Echo un vistazo a la puerta abierta preguntándome cuándo podré escaparme al jardín para colgar el pañuelo. Thomas debe de haberse escabullido en algún momento. Me pregunto si habrá vuelto al cobertizo con Lodo y las ovejas. Me pregunto si también le gusta estar solo pero no aislado.
Susan levanta una cadena de eslabones de papel.
—¡Qué aburrida! —De pronto, se vuelve hacia mí—. ¡Ve a buscar los lápices de colores que te dio Anna! Podemos pintar los eslabones de verde y rojo.
Los demás niños me miran, con los dedos pringosos de pegamento.
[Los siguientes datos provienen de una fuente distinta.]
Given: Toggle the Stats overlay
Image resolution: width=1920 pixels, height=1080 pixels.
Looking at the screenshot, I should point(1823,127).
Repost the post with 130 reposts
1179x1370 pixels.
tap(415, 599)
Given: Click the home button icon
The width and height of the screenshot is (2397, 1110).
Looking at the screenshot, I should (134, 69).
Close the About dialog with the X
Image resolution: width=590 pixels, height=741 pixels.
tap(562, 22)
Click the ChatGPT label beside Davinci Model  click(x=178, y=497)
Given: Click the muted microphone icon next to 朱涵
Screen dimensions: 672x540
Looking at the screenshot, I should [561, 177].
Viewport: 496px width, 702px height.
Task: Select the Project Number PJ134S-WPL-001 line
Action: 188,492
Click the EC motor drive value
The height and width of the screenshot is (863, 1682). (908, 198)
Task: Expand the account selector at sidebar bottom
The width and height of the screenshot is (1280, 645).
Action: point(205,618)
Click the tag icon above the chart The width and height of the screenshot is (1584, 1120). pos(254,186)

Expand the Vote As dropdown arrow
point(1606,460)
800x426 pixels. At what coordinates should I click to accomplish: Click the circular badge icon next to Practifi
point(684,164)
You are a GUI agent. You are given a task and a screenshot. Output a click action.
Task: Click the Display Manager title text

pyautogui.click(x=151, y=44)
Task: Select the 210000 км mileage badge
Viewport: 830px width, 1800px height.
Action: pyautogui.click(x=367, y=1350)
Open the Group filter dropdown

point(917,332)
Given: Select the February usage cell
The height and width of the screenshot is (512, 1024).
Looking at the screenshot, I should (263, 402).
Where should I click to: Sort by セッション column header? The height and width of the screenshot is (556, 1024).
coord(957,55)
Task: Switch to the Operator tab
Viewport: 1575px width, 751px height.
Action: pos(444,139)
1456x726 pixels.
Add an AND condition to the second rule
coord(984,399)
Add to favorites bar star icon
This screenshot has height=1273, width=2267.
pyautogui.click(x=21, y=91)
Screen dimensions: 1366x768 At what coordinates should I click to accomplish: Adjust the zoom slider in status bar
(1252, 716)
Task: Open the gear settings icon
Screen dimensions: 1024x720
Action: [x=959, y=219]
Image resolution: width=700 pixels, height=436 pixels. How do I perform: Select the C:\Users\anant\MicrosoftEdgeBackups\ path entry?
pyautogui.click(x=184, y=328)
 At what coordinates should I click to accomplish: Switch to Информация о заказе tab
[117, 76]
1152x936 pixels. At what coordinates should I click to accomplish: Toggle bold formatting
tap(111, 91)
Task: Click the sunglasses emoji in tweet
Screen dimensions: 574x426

El miedo me oscurece como una sombra. ¿Los lápices? ¿Los lápices de Anna? Me los dio a mí.
Niego con la cabeza.
Benny resopla y mira a la hermana Constance.
—Dígale que tiene que compartir.
—Anna se los dio a ella —responde la hermana Constance—. Puede hacer lo que quiera con ellos. Si elige el camino de la generosidad, como la propia Anna hacía tan a menudo, entonces traerá los lápices de colores. Si escoge ser egoísta, bueno, es su decisión.
—¡Pero se está comportando como una cría!
Benny se cruza de brazos y me fulmina con la mirada. Hay una cruz de madera con la figura de Cristo colgada detrás de él. Si las manos de Jesús no estuvieran clavadas a la cruz, creo que él también se habría cruzado de brazos enfadado.
Me cruzo de brazos y le devuelvo una mirada fulminante.
Si quieren color —color de verdad—, entonces están buscando en los lugares equivocados.
Benny me mira con el ceño fruncido y, después, de manera instintiva, coge un puñado de la pasta de nieve.
—¡Todos la echamos de menos!
Me tira la pasta a la cara.
Se me llena la boca del sabor jabonoso de la sosa. Escupo y toso, y la hermana Constance agarra a Benny de la oreja.
—Eso ha estado fuera de lugar —lo reprende.
—Es un monstruito egoísta —espeta Benny mientras la oreja se le pone rápidamente roja—. No puede... No es la única que...
Lo pierdo de vista cuando la hermana Constance se lo lleva a rastras y mascullando algo acerca de que tendrá que quedarse en su habitación hasta que la soledad haga que el cerebro le funcione como es debido.
Echo una ojeada al reflejo de la ventana. La pasta me ha convertido la piel en un amasijo grumoso.
El resto de los niños intentan reprimir el impulso de echarse a reír.
Un monstruo.
Los demás no lo dicen en voz alta, no con la mirada vigilante de la hermana Mary Grace justo al lado, pero sé que lo están pensando.
Thomas es un monstruo porque le falta algo.
Yo soy un monstruo porque me sobra algo. Me sobra dolor y rabia.
Me da igual.
Al parecer, solo los monstruos saben que hay mundos y mundos y mundos, y que el nuestro es solo uno de ellos.